Because he is doing neither of these things, and because he instead pursues policies which are obviously unpopular, I seriously have to doubt the guy's motives, and ultimately his character. I think he looks at the polls, but looks at them in regard to how it affects him rather than how it affects the country. I think he chooses to hang on to his plans, good or bad, like a bloody tick hangs on to an animal.

The old saying "What is popular isn't always right, and what is right isn't always popular" can be applied in lots of ways. In this case, I'm waiting for Bush and his friends to start repeating that in the media as a mantra, so the American people might start believing that even if they don't like Bush's plans, his plans are "right".

I don't think that result would be anything but wrong.
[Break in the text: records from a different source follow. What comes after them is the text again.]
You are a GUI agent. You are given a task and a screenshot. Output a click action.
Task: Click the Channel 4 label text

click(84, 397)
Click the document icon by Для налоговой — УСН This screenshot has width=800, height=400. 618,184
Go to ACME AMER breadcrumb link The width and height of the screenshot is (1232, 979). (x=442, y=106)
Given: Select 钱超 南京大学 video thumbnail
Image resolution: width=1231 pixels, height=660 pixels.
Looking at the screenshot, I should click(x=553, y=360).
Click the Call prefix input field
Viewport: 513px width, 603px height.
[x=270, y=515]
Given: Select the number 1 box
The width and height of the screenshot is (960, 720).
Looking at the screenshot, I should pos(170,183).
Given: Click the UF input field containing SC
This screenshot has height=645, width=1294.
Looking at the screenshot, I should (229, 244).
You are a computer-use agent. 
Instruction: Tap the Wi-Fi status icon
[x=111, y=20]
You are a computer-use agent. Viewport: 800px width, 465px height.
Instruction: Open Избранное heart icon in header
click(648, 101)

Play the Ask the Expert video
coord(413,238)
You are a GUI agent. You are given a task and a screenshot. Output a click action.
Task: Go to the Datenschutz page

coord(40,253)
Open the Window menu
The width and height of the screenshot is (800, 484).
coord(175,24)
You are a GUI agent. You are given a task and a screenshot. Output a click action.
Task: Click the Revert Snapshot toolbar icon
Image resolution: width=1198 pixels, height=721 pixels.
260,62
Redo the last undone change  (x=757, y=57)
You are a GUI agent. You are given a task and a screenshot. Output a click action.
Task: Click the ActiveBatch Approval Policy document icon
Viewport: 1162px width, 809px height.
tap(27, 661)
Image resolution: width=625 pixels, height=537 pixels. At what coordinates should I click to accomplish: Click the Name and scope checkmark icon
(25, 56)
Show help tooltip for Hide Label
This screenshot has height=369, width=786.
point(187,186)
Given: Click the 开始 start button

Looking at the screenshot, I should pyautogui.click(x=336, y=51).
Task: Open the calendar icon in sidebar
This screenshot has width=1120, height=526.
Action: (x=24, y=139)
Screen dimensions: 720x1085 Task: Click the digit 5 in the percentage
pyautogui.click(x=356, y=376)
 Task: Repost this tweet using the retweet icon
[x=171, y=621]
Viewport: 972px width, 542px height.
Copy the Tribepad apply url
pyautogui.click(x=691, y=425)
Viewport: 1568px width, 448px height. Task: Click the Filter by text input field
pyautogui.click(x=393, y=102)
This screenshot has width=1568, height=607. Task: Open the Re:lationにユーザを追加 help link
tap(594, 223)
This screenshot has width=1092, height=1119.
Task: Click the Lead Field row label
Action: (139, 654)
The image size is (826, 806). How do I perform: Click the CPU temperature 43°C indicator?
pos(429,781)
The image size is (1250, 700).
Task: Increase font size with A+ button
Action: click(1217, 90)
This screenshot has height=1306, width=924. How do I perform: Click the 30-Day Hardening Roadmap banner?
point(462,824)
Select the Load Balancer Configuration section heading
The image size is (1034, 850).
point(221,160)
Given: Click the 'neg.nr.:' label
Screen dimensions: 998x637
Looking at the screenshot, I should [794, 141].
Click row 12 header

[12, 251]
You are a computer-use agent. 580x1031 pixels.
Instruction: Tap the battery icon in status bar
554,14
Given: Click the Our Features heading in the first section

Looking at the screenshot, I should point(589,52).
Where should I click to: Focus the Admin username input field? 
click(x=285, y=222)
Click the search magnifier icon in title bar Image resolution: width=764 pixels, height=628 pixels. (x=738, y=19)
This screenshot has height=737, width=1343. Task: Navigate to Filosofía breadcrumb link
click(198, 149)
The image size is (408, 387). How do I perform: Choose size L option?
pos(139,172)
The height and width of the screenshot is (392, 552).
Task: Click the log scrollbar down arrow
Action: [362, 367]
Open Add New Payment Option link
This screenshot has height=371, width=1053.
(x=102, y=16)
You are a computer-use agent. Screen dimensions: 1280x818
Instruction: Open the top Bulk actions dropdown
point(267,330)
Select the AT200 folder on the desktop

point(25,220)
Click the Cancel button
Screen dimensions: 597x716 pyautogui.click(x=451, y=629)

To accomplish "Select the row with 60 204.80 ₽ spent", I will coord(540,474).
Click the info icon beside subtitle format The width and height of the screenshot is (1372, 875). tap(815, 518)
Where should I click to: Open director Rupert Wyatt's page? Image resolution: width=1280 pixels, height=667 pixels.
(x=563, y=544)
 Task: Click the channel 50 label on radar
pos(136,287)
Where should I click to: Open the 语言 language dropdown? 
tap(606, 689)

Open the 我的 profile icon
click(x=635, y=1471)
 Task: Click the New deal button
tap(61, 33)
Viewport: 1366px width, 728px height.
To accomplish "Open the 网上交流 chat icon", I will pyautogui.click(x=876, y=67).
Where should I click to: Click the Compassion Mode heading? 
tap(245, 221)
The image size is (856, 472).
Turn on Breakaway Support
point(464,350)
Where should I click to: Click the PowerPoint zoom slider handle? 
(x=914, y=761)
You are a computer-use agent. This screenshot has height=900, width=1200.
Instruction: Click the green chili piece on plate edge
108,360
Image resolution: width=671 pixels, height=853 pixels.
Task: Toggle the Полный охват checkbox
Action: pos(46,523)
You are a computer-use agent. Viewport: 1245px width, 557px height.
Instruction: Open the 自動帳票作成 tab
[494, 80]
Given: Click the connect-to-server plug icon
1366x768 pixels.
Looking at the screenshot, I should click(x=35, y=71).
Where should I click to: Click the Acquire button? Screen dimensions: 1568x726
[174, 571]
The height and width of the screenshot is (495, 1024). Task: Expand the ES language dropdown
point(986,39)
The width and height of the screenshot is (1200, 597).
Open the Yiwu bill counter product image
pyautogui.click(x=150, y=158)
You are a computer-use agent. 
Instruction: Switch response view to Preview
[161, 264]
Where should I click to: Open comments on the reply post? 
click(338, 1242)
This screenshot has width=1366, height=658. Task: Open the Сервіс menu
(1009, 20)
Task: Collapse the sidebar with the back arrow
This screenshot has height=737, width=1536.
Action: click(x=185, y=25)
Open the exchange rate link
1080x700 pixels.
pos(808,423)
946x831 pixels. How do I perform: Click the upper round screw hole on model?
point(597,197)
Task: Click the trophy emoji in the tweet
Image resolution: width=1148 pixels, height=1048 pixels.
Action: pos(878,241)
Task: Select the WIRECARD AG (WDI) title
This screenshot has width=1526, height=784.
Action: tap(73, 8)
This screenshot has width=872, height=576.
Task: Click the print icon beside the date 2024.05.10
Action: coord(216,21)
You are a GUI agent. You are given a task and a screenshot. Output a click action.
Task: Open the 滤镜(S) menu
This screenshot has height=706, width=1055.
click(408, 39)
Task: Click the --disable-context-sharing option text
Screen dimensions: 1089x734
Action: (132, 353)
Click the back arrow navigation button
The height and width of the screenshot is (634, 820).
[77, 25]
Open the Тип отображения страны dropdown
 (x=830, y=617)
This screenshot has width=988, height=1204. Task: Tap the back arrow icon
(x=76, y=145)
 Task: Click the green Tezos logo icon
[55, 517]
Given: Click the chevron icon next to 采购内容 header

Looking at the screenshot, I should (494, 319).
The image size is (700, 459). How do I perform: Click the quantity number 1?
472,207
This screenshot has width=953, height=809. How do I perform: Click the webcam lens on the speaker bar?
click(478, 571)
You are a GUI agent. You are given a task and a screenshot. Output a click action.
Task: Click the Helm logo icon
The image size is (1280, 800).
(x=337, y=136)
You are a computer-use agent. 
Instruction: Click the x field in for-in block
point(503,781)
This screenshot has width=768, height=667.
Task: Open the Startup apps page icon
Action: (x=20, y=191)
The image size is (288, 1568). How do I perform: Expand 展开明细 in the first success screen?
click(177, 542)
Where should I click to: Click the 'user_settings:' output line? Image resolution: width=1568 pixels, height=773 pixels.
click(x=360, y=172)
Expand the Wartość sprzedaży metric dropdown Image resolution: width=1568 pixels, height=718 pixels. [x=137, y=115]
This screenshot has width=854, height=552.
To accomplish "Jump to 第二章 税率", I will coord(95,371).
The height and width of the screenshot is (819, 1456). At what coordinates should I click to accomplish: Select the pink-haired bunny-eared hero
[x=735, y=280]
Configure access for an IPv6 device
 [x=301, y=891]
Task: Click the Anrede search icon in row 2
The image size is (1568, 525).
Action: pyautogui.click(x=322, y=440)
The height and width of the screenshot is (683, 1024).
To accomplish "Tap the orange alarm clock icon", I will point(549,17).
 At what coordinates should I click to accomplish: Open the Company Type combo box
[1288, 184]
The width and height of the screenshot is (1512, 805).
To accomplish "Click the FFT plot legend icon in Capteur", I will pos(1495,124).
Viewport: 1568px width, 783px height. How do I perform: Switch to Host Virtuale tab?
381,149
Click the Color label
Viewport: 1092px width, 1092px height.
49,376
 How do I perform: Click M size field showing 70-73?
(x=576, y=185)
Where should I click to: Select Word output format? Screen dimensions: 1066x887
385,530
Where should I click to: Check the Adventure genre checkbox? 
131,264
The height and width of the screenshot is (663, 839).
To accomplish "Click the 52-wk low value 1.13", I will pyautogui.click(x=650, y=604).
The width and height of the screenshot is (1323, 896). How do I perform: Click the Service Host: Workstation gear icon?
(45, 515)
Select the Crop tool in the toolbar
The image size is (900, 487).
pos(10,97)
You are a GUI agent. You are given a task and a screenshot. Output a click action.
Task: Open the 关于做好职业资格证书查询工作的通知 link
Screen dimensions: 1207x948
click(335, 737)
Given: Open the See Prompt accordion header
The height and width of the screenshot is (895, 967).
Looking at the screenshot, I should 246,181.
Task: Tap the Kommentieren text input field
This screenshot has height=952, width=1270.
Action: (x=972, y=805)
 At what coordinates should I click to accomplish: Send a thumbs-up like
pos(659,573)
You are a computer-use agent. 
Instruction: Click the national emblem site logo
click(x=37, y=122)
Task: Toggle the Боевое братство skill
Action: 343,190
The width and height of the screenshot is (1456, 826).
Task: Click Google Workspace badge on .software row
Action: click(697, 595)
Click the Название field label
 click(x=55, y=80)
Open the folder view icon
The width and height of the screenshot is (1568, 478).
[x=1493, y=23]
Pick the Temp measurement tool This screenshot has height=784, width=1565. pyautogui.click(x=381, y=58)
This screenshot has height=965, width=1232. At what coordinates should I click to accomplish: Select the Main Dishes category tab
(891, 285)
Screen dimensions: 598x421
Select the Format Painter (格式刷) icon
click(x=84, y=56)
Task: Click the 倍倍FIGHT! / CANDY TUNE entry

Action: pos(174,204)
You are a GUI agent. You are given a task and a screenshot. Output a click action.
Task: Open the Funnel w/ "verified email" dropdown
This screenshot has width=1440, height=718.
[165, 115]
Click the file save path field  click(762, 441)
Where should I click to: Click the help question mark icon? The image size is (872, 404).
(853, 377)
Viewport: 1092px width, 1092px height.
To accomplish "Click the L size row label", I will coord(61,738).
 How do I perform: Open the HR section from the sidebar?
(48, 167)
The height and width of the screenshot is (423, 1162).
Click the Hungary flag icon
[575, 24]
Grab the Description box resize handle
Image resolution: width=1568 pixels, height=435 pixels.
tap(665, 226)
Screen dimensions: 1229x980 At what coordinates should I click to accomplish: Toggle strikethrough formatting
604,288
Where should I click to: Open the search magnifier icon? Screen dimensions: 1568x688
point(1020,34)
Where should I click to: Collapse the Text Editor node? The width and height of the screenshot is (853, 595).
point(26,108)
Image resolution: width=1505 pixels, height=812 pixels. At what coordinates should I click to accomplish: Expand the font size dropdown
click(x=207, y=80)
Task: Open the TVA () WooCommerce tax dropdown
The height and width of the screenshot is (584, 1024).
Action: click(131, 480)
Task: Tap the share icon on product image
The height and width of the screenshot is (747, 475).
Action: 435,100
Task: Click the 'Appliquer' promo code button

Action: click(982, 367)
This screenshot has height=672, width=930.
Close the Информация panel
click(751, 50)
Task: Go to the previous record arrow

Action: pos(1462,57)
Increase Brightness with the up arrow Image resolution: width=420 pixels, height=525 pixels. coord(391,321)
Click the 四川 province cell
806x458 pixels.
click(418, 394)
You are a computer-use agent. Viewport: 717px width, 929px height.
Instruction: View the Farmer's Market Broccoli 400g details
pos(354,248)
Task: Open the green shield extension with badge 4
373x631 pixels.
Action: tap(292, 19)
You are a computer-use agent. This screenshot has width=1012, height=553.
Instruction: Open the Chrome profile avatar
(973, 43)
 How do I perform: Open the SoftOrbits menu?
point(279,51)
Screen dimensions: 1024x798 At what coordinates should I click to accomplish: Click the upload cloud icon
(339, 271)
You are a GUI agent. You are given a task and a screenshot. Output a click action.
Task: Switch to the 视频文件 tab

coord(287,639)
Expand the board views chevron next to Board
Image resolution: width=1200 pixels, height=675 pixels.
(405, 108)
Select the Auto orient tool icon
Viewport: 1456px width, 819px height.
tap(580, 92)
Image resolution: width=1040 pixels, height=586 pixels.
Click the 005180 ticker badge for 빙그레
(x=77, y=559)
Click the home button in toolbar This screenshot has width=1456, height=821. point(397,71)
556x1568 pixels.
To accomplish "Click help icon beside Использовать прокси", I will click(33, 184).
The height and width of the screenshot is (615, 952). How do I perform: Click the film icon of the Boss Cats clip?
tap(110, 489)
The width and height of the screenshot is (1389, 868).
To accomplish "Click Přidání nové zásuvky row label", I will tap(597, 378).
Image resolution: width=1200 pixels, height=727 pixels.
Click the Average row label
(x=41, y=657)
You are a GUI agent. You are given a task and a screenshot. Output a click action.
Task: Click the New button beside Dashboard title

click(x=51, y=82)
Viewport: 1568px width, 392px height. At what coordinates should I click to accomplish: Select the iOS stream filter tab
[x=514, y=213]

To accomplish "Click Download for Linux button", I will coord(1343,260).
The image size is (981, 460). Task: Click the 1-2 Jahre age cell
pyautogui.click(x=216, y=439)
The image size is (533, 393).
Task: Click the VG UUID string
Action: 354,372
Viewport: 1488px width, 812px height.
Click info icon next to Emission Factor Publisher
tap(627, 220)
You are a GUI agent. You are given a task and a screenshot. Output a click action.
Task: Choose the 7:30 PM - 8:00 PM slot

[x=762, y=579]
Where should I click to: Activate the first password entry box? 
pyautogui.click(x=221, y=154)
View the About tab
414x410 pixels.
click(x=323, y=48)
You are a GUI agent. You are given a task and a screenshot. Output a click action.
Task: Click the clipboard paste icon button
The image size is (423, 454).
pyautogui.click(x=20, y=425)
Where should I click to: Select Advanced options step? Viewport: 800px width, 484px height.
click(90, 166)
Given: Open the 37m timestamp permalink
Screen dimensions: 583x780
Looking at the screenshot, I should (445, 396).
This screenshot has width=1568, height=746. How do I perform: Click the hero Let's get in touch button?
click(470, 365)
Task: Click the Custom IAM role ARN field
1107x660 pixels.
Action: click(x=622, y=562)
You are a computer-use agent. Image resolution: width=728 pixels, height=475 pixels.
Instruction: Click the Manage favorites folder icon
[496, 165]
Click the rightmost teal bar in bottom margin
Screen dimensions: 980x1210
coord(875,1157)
In an effort to grant equal time to my Republican friends by finding and posting a few quotes that would make Democrats look silly and uninformed, I looked up "dumb Democrat quotes", "stupid Democrat quotes" and "Al Gore quotes" on Google. There were some doozies on the Al Gore sites, but then I got reading them and found myself thinking "Hey! Wait a minute! I read that one somewhere else!" Sure enough, there are a number of folks out there who have been recycling some of the great old Dan Quayle quotes and saying Al Gore was the one who said them. Tsk, tsk. Shameful. Certainly they aren't having trouble finding silly things Democrat pols have actually said. (Thanks to the site, where I found some helpful information on the Quayle/Gore confusions.)

I did some further searching, and about the only "stupid Democrat quotes" I could find had to do with Kerry saying one thing and then another, or Democrat pols saying they supported going to war in Iraq and then backing off later. While some might say these are great, and that they might expose Democrats as "liars", those say nothing to me other than that Democrat pols are engaging in natural political behaviors. While quotes such as those can be illustrative, I find them to be a dime a dozen, from whatever political party they originate. I didn't want those kinds of quotes... In this instance I was looking for quotes that were funny, or that were more indicative of problems with grammar, or that included nice semantic slip-ups.

I was determined in my search, so I kept looking. I did find some good "stupid Democrat" quotes at Here are a few I think are good for a belly laugh, regardless of one's political party affiliation:

"I am a great mayor. I am an upstanding Christian man. I am an intelligent man. I am a deeply educated man. I am a humble man."-(D)Marion Barry

"Outside of the killings, Washington [D.C.] actually has a very low crime rate."-(D)Marion Barry"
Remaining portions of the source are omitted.